First published on Screen Daily by Emilio Mayorga

 

The Brazilian filmmaker’s short film Sideral screened at Cannes and was longlisted for the Oscars. Now his second feature is generating buzz.

 

The director’s fifth short Sideral, about a woman who wants to escape her marriage by hiding in a rocket and going to space, was shot in black and white and an oppressive 4:3 ratio. “Sideral is a perfect reference of the kind of cinema I want to make,” Segundo explains. “Tragicomic dramas that strike the audience when they don’t expect it.”

The co-production between France’s Les Valseurs and Brazil’s O Sopro do Tempo and Casa da Praia has played festivals including Cannes, Palm Springs and Telluride — and is shortlisted for an Oscar, the only South American film on this year’s list.

Since Sideral, Segundo has made his sixth short Big Bang, a take on the B-movie genre, winning best auteur short film at the 2022 Locarno Film Festival and now set for a showcase at Clermont-Ferrand International Short Film Festival in late January.
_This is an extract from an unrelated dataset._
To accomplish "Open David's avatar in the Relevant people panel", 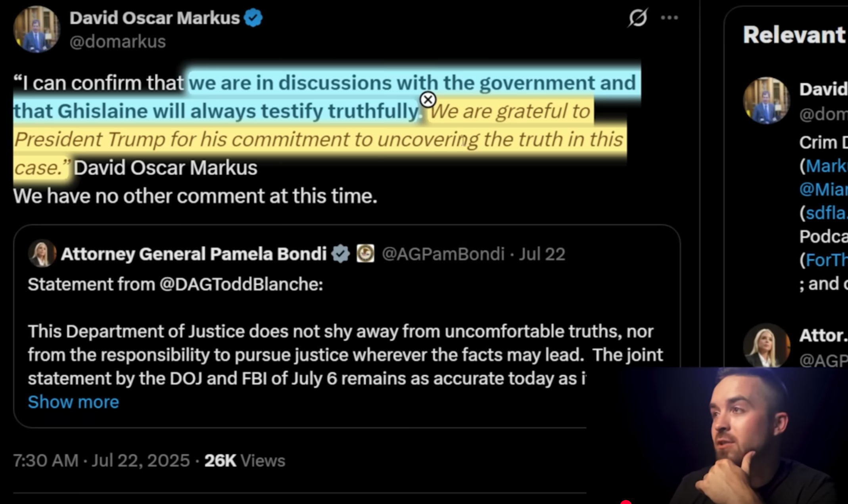I will [766, 100].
He also has a feature under his belt, the 2020 film Slits, about a researcher in quantum physics that was a prize winner at Vancouver Latin American Film Festival that year. He is now prepping his second feature Milk Powder, which aims to shoot by the end of this year.

Segundo wants “to make films on the borderline between auteur and mainstream cinema. I want my films to be accessible to a wider audience, with a direct narrative but also offering multiple layers that subtly take the audience elsewhere. What drives me to create is to always experiment with a new form, a new genre. I like to take risks.”

Milk Powder has received a development grant from Rotterdam’s Hubert Bals Fund and is pitching the project at the Script Station lab during Berlin, which he is attending as part of Berlinale Talents.

Segundo’s regular partners O Sopro do Tempo and Les Valseurs are producing the feature as a co-production with Germany’s Black Forest. It will be his first foray into romantic comedy, revolving around the life of a wannabe rocker who still lives with his grandmother at nearly 40. When she dies, he keeps her body at home until her pension arrives. “I see this character in the vein of Barry Egan [from Punch-Drunk Love] or Rob Gordon [from High Fidelity],” Segundo explains.

“I just can’t stay away from film sets,” he adds. “The more I shoot, the more I feel I am growing and the happier I feel.”